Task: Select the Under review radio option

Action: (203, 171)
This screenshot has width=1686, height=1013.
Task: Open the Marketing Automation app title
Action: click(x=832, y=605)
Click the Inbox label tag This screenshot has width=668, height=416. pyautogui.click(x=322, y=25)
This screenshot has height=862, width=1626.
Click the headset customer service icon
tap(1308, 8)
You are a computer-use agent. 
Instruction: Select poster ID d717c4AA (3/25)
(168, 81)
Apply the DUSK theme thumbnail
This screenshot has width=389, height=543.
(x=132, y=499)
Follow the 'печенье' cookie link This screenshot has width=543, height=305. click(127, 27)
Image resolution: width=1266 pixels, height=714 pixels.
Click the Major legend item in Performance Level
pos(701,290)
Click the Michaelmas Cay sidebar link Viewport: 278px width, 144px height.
# # #
Lines in the material above that include the string "link" should be listed.

Follow the 'печенье' cookie link This screenshot has width=543, height=305. click(127, 27)
Click the Michaelmas Cay sidebar link Viewport: 278px width, 144px height.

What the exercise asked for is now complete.